The true origins of the Denver Omelet likely lie within the mining industry. As Atlas Obscura recounts, the Rocky Mountain population rocketed in the late 19th century thanks to the Gold Rush of 1858 and the Colorado Silver Boom of 1879. This period also brought a wave of Chinese migrants to the region.

According to PBS, many Chinese immigrants arrived with hopes of striking it rich in the mines, but due to the intense racism they were subjected to, most were relegated to unprofitable mining sites that Americans had previously abandoned. In the 1860s, many Chinese ended up transitioning to work on building the Transcontinental Railroad, per The Guardian. That railroad relied on the labor of underprivileged groups like the Chinese in the west, Mormons in the center of the country, and Irish immigrants in the east.

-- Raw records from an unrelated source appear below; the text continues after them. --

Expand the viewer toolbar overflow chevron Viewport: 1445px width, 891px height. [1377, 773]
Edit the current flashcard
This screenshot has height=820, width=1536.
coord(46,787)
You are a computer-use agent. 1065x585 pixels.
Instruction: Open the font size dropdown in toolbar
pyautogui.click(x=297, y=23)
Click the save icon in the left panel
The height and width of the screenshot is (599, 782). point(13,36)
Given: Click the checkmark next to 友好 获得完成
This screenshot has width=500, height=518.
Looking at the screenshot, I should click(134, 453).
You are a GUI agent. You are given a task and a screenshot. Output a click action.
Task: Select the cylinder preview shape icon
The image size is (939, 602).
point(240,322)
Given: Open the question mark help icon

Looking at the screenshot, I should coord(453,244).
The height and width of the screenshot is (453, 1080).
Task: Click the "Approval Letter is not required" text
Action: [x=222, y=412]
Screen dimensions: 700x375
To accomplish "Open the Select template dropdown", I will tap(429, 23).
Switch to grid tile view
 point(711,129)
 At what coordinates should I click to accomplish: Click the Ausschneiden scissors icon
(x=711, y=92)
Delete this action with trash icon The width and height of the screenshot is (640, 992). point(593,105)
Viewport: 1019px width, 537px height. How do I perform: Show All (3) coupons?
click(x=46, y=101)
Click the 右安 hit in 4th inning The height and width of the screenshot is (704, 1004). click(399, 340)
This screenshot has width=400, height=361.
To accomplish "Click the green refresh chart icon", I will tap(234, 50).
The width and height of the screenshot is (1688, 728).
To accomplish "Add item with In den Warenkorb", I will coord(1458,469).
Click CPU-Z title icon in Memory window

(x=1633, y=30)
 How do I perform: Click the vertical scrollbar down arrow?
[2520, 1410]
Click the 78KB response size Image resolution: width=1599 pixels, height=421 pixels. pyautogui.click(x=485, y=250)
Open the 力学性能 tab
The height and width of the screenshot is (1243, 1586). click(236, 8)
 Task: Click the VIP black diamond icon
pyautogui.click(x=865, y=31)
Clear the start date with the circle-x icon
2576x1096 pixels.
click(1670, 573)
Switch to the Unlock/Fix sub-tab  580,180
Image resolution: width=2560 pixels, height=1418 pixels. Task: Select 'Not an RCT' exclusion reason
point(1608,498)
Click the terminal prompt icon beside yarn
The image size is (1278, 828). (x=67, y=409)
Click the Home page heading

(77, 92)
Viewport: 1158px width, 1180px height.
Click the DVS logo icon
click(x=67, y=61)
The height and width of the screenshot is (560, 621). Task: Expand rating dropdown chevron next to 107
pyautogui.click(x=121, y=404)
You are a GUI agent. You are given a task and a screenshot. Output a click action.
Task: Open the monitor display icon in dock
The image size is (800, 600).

The work brought a new wave of Chinese migrants through the Rockies, some of whom settled there to work in the emerging mining industry. They brought with them a particular dish called Egg Foo Young, which The Denver Post describes as consisting of eggs beaten with minced ham and chopped vegetables. The dish provided a substantial calorie boost, making it a welcome start to a day of hard labor in the mines. It took hold in the region, likely evolving into the omelet we all know so well.